[Saved data entries]
=======

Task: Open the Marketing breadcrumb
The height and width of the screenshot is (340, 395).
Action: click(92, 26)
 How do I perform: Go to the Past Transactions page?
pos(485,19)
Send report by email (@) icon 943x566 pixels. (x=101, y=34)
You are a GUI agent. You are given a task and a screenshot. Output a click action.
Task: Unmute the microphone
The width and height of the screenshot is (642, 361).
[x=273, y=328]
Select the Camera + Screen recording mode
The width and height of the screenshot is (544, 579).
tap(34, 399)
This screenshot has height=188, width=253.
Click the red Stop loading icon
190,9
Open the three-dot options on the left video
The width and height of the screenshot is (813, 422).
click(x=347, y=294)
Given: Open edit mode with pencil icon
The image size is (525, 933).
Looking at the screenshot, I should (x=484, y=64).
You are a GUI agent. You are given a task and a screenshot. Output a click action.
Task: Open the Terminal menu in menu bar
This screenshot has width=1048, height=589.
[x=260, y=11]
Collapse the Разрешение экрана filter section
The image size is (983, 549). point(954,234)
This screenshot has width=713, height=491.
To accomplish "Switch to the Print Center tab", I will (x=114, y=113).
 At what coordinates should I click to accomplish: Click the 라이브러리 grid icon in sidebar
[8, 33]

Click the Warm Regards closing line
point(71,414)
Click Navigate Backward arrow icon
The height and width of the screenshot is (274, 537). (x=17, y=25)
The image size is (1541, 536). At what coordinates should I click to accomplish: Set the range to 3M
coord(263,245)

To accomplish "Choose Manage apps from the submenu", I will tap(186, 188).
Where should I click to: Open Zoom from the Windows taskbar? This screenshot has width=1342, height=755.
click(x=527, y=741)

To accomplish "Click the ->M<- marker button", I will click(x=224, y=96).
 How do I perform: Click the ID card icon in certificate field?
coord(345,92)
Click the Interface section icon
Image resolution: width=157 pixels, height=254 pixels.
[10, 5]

=======

- Task brief -
Check the lines above and copy each one that includes "will".

- Your response -
To accomplish "Switch to the Print Center tab", I will (x=114, y=113).
To accomplish "Choose Manage apps from the submenu", I will tap(186, 188).
To accomplish "Click the ->M<- marker button", I will click(x=224, y=96).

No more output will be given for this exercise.